Und so funktioniert das Verfahren:
- Über ein winziges Loch in der Eierschale entnimmt die Anlage mit einer Nadel einen Tropfen Flüssigkeit – Harn vom Embryo. Anschließend wird das Loch sofort wieder zugeklebt.
- Mit einem von In Ovo entwickelten Biomarker bestimmt ein Massenspektrometer innerhalb einer Sekunde das Geschlecht des Kükens.
- Dann werden die Eier nach Geschlecht sortiert.
Nur die weiblichen Eier kommen wieder in den Brutkasten, wo die Küken am 21. Tag schlüpfen. Die männlichen Embryonen werden von einer anderen Firma zu Tierfutter verarbeitet.
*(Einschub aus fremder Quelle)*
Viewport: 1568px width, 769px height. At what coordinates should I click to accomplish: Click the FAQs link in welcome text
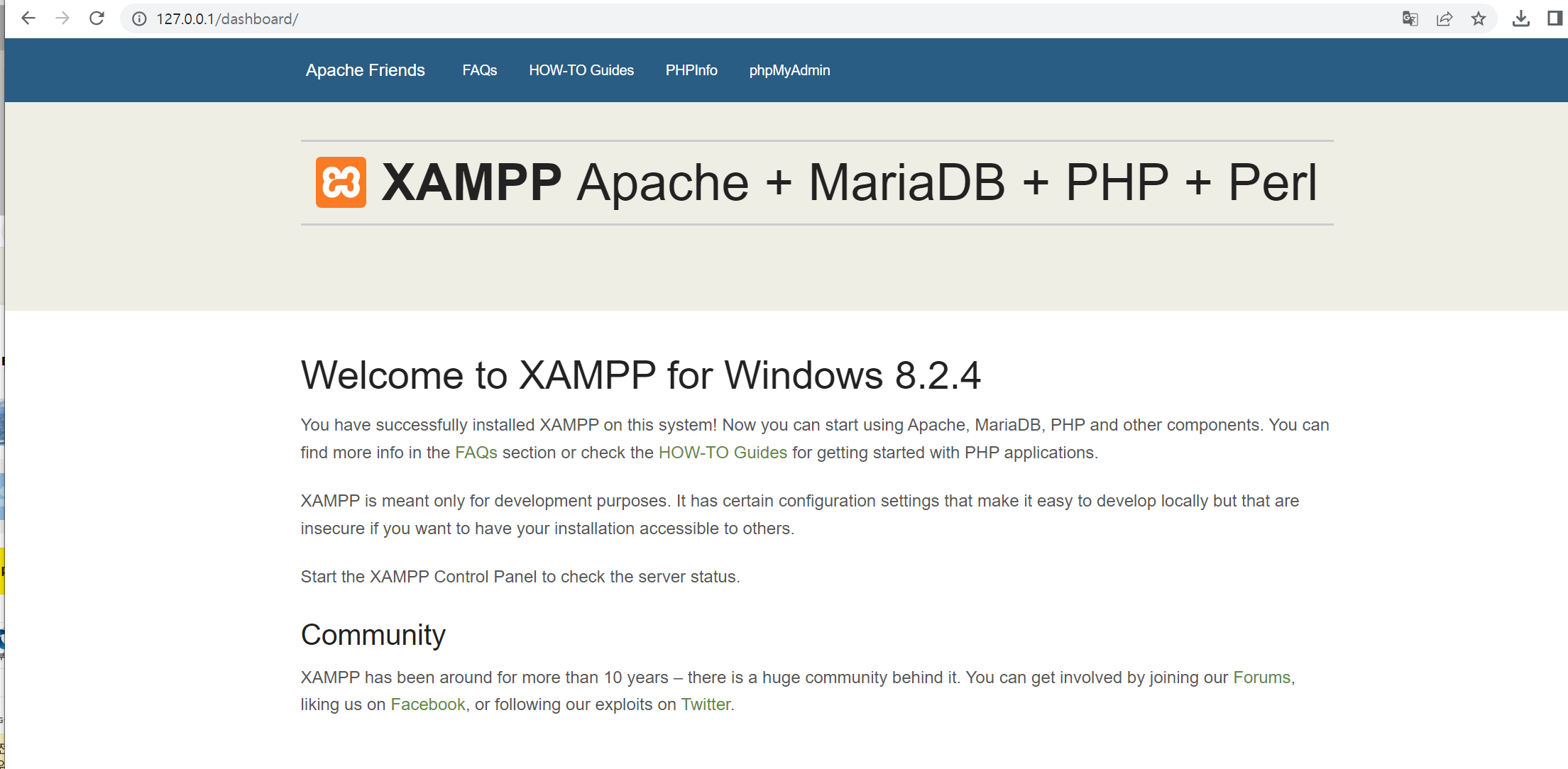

Eine Brüterei produziert in der Regel pro Jahr etwa 20 Millionen Küken, erklärt Bruins. Für In Ovo ging es darum, die Tests für die Brütereien kostengünstig und möglichst genau zu machen. Die Technologie zur Geschlechtsbestimmung der Embryonen gibt es zwar schon seit zehn Jahren. Sie war aber zu teuer. „Intuitiv war mir klar, welches Potenzial da drinsteckt“, so Bruins. „Und ich wollte mich so lange damit befassen, bis eine Lösung auf dem Tisch liegt.“
Jetzt will In Ovo die Technologie so weiterentwickeln, dass die Eier schon am sechsten statt am neunten Tag getestet werden können. Neben der Geschlechtsbestimmung überwacht In Ovo auch die Gesundheit der Küken in der Brutzeit. Mit der Finanzierung der EIB kann das Unternehmen seine Technologie weiter verbessern, mehr Anlagen bei Landwirten installieren und weitere Innovationen in der Geflügelhaltung unterstützen.
Das frühzeitige Sortieren der Eier erspart nicht nur das Töten von Eintagsküken. Es senkt auch deutlich den Energieverbrauch und den Platzbedarf von Brütereien, die durch die Anlage weniger Brutkästen benötigen, um die gleiche Anzahl weiblicher Küken auszubrüten. Außerdem brauchen sie so erheblich weniger Arbeitskräfte, denn bisher erfolgt die Geschlechtsbestimmung zumeist von Hand. Ein befruchtetes Ei zu testen, kostet fast nichts. Das ist bei der margenschwachen Massenproduktion von Verzehreiern wichtig.
„Das Kükentöten ist schrecklich“, sagt Céline Rottier, die bei der EIB an der Finanzierung mitwirkte. „Aber die Frage ist: Gibt es eine Lösung, die die Landwirte bereitwillig umsetzen? Ich glaube, In Ovo hat sie gefunden.“
Stopp dem Kükentöten
In den 1950er-Jahren begannen Landwirte und größere Lebensmittelkonzerne, zwei Arten von Hühnern zu züchten – Legehennen für die Produktion von Eiern und Masthühner für die Fleischproduktion. Männliche Legehennen-Küken können keins von beidem. Deshalb müssen sie sterben. In der EU betrifft das jährlich über 330 Millionen männliche Küken; allein in den Niederlanden sind es 45 Millionen.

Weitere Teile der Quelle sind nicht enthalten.